WHAT TO DO:
Which lines of the material contain the string "photo"? Pull out each of those lines and copy it.

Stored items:
(begin)

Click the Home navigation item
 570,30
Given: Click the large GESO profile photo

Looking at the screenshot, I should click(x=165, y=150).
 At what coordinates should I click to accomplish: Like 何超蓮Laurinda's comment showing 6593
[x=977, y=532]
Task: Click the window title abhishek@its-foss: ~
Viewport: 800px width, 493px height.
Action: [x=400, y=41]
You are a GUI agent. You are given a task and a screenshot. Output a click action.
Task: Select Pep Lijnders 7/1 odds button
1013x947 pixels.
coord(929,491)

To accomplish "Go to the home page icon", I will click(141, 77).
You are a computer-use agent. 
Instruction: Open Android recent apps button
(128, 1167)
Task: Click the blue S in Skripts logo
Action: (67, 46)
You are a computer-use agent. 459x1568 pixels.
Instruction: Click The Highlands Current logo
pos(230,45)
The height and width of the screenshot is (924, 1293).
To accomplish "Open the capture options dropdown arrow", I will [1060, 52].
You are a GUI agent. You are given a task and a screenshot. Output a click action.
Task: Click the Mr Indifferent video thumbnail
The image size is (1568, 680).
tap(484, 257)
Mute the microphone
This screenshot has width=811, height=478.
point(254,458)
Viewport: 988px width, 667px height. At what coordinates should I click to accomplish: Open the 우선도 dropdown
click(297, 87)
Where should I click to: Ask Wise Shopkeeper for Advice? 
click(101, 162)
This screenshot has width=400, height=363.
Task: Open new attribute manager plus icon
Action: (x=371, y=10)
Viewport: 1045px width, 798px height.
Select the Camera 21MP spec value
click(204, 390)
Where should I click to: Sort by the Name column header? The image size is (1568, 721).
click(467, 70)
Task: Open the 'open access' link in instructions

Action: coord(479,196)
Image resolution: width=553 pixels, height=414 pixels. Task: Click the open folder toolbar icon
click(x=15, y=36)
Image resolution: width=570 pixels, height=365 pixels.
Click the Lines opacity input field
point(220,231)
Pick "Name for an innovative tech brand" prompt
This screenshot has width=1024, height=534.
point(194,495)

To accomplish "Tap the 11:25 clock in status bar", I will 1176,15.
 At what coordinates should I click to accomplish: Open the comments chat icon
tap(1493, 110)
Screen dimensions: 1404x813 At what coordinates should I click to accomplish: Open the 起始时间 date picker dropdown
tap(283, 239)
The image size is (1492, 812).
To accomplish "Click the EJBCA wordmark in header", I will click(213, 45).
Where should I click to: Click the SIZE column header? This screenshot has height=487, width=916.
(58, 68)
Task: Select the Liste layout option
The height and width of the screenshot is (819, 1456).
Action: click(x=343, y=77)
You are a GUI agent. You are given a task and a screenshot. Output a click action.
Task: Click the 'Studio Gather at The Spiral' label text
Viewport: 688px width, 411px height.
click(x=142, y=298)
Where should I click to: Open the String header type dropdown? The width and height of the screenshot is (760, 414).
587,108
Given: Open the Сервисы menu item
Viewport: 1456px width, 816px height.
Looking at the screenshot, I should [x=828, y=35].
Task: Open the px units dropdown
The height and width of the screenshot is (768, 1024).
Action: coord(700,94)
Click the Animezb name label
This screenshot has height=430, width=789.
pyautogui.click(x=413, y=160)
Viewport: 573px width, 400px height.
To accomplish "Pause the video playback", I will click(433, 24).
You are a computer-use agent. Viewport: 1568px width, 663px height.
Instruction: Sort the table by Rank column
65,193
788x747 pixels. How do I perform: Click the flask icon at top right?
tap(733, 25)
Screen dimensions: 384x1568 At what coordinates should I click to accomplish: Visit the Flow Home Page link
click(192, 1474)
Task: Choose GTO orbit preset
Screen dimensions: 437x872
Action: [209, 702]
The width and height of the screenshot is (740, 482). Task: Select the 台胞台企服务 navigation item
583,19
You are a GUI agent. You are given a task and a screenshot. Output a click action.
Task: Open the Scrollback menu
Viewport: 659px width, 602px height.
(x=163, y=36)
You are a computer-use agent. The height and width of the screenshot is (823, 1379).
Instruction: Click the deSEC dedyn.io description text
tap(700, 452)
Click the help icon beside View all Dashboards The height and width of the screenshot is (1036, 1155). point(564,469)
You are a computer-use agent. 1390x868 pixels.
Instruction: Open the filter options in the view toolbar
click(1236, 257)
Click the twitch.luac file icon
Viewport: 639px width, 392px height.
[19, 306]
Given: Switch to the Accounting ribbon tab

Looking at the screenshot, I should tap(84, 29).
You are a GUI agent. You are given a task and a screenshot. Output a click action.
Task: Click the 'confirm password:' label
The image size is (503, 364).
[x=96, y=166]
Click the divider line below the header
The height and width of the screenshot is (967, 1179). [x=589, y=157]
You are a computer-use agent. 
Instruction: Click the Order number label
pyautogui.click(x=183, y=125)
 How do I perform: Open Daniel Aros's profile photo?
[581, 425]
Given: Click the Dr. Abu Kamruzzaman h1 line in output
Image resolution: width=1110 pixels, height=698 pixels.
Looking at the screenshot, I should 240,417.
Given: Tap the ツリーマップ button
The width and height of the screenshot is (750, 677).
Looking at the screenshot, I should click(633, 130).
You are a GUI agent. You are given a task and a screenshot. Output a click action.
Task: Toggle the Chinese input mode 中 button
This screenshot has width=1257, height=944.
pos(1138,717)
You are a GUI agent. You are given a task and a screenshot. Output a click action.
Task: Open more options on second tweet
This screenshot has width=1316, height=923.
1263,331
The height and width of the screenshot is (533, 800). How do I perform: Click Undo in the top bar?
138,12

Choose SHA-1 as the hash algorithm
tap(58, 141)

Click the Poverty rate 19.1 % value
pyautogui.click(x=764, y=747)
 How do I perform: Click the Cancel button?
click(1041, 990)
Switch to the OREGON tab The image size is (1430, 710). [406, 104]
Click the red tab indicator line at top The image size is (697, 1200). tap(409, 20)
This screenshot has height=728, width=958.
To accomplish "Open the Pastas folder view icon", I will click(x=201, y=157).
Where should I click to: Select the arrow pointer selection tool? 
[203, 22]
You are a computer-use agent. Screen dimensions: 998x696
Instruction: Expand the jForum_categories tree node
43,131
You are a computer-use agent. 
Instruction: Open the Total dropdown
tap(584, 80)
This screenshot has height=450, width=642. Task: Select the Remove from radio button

(end)

TASK ANSWER:
Given: Click the large GESO profile photo
 How do I perform: Open Daniel Aros's profile photo?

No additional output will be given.